Highlights from Day 1 of RSA:
I attended the professional development track, and pulled most of these quotes from there. Follow me on twitter to see what strikes my fancy in real-time.
- Remember that being a security leader is first and foremost about leading. Too often we get bogged down in management. Managers deal with complexity, scheduling and resource allocation. Leaders deal with setting a direction and figuring out how to get there. The quote which was used in this session, which I love, was “managers follow a map, leaders follow a compass.”
- The biggest key to the success of any security program is achieving goal congruence with the greater organization. Every security objective should directly support the overall objectives of the company. We in security must figure out how our projects contribute to the organization’s success.

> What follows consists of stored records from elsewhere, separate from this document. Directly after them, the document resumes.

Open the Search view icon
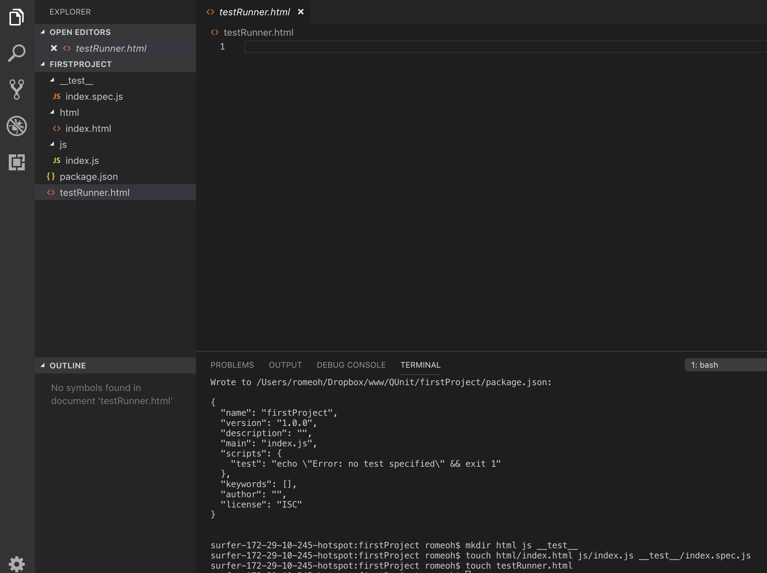 click(17, 54)
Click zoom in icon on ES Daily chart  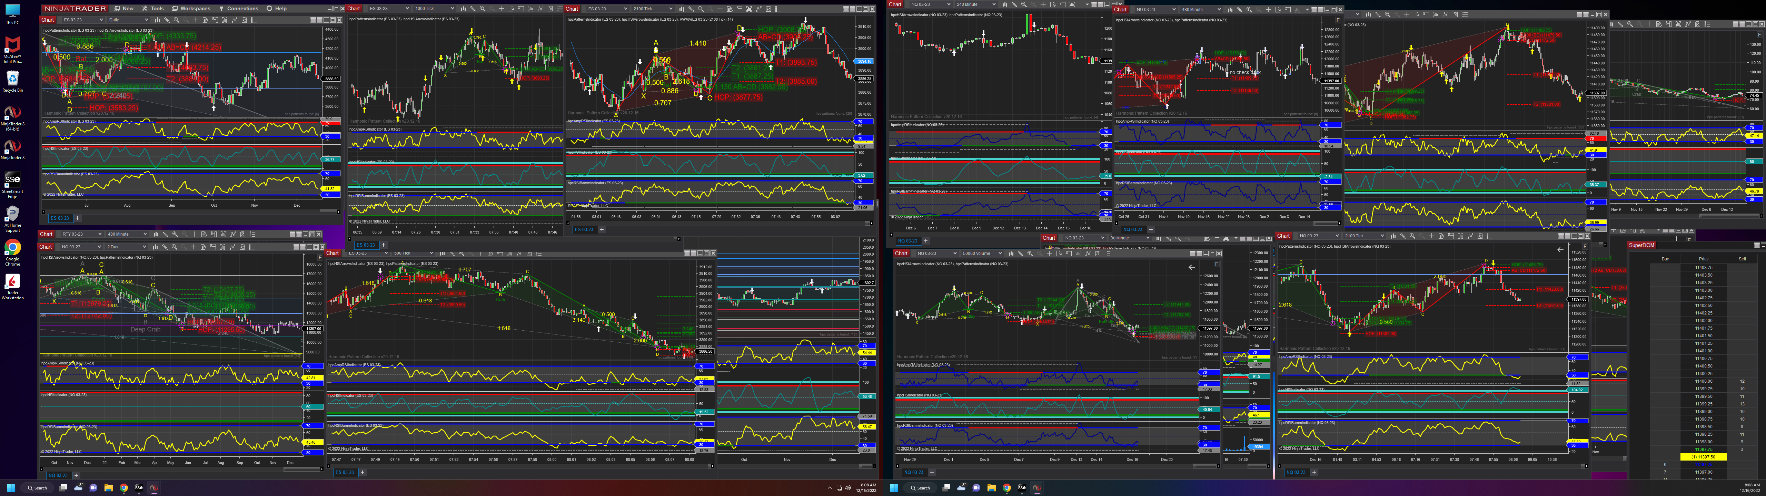click(176, 20)
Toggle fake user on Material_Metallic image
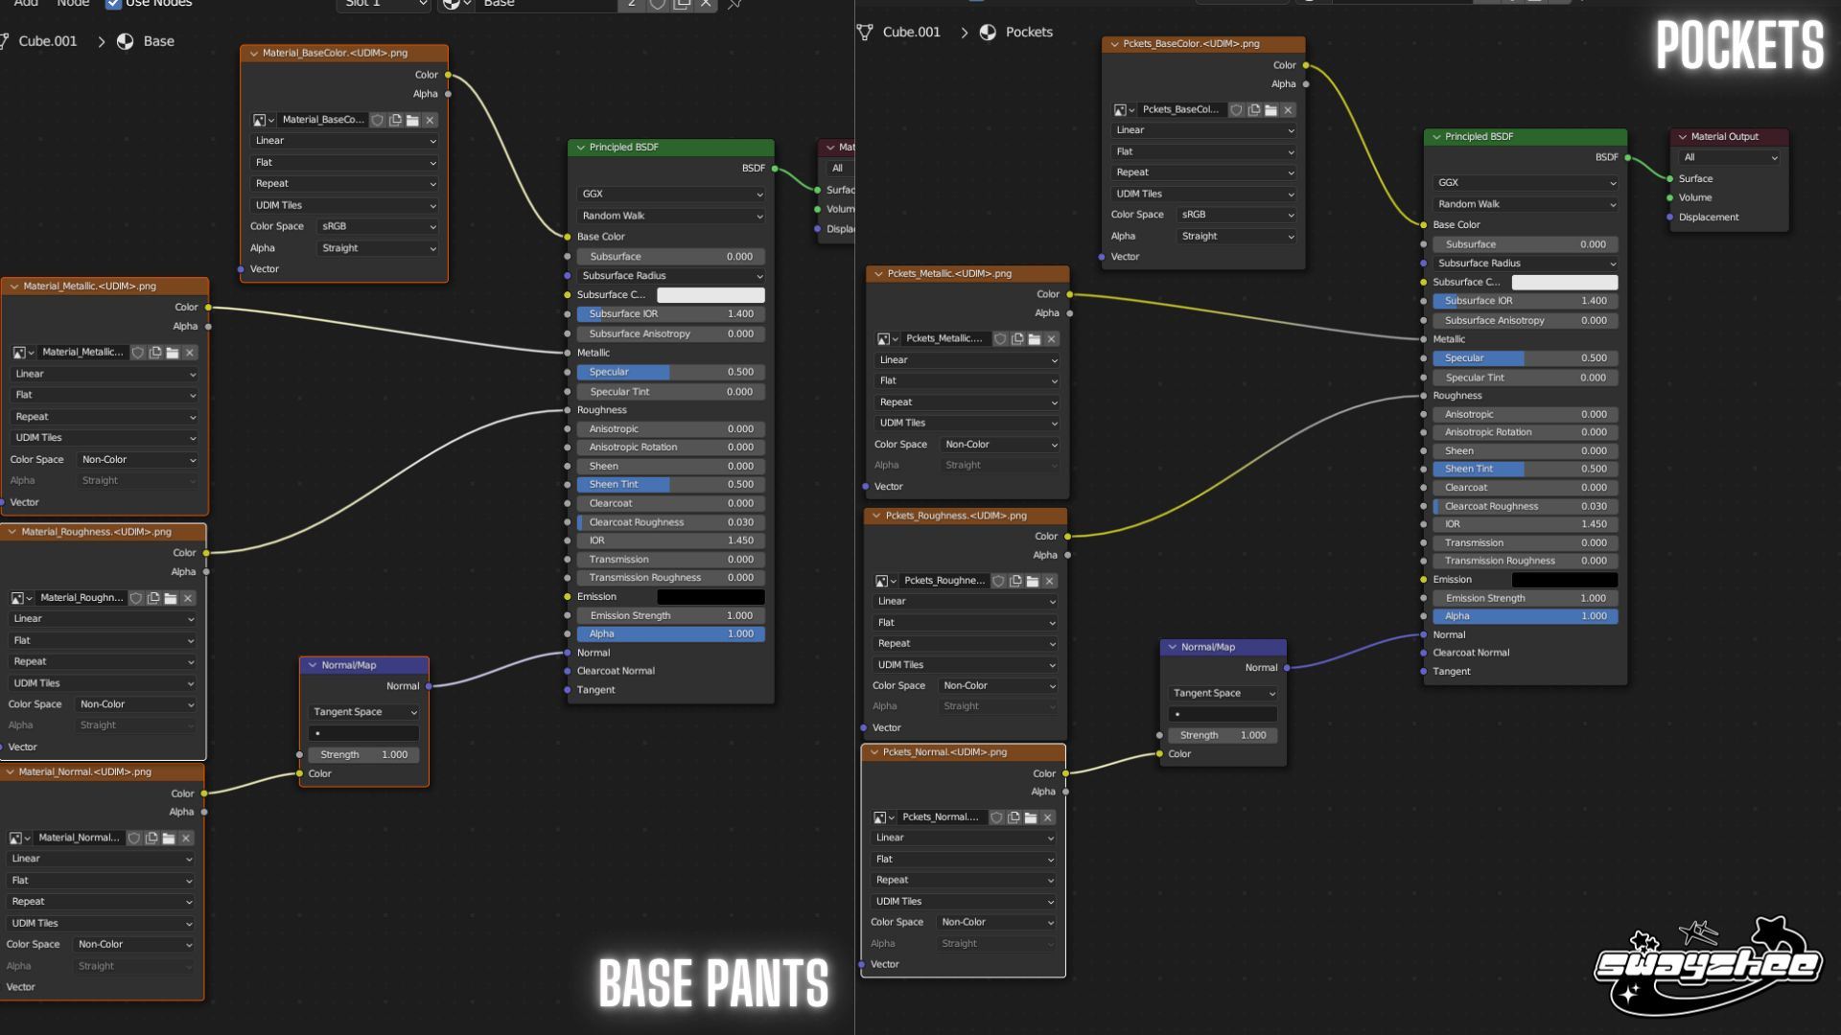Image resolution: width=1841 pixels, height=1035 pixels. [x=138, y=353]
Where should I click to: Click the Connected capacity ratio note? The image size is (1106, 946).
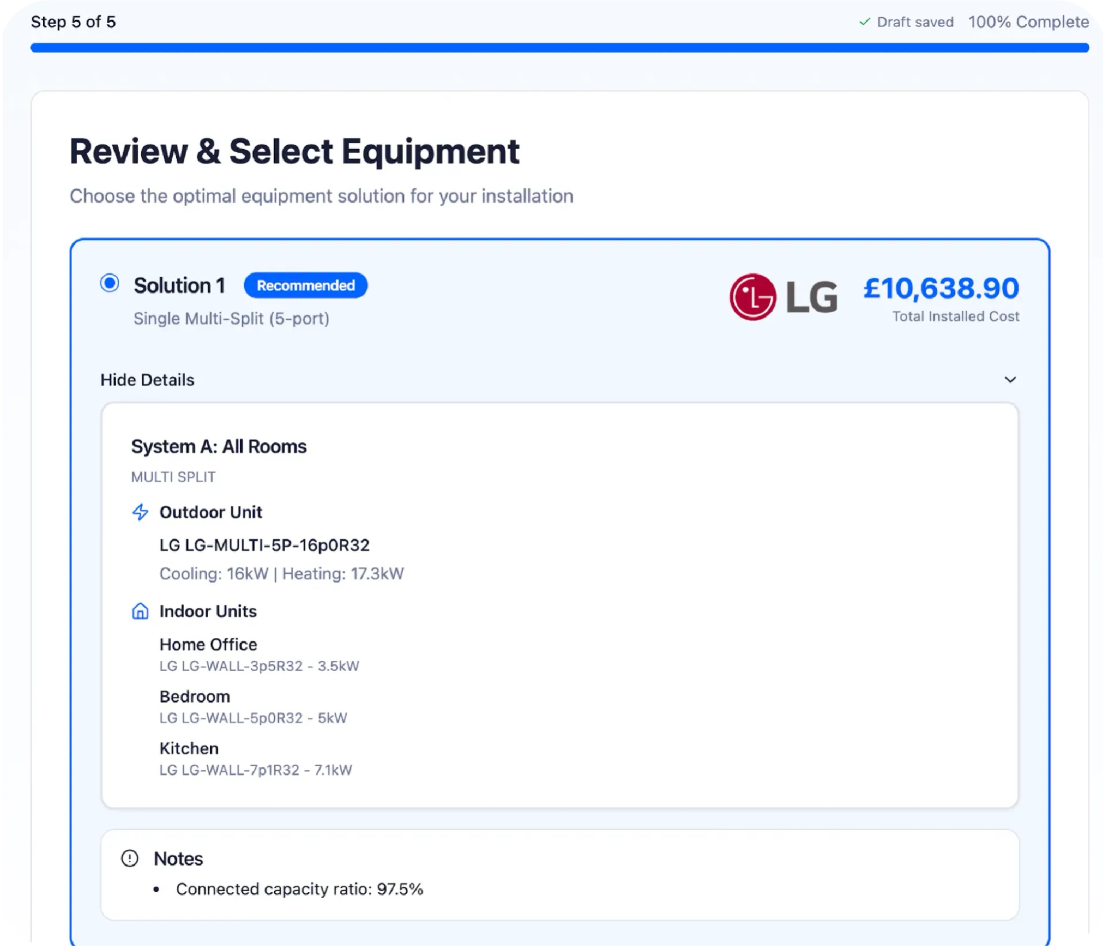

- One of the comments that stuck out to me was drawing the difference between CIO’s and CISO’s. Per this presenter, CIO’s want to be remembered often. CISO’s want to be remembered not at all. While I understand and appreciate the concept (much like a baseball umpire never wants to be talked about after the game), I believe it’s an outdated model for a CISO. Today’s security departments need to find ways to add value to the organization, stepping out from behind the curtain. Instead of focusing solely on avoiding breaches, security can add value to organizations in the sales process, by providing product innovations, and assisting in the achievement of company objectives. I believe that the most successful CISO’s in coming years will be front-and-center in senior leadership strategy sessions.
- Understanding security is not enough. To create an effective security program, first we must understand the business we’re supporting. In the vein of the Prayer of Saint Francis, “not so much seek… to be understood, as to understand.” We must first look to understand how the business can be successful before we can be successful in security.
- “The destination should achieve compliance, not be compliance.” This is what I’ve been saying since I started this blog, and believe is more true now than ever. It seems like we all agree… but we must go from agreeing about it to practicing it. That’s the challenge, and it requires real proactive work, getting ahead of our requirements, rather than continually trying to catch up to the latest audit report, or regulatory update.
- Let’s ban the phrase “best practice.” It’s much like the one-size-fits-all shirt. It doesn’t really fit any of us. The thin folks are swimming in it and we bigger folks look like a sausage. No two organizations will need exactly the same security program. A security program must be much more like a custom-tailed shirt, hiding our trouble-spots, and accentuating our strengths.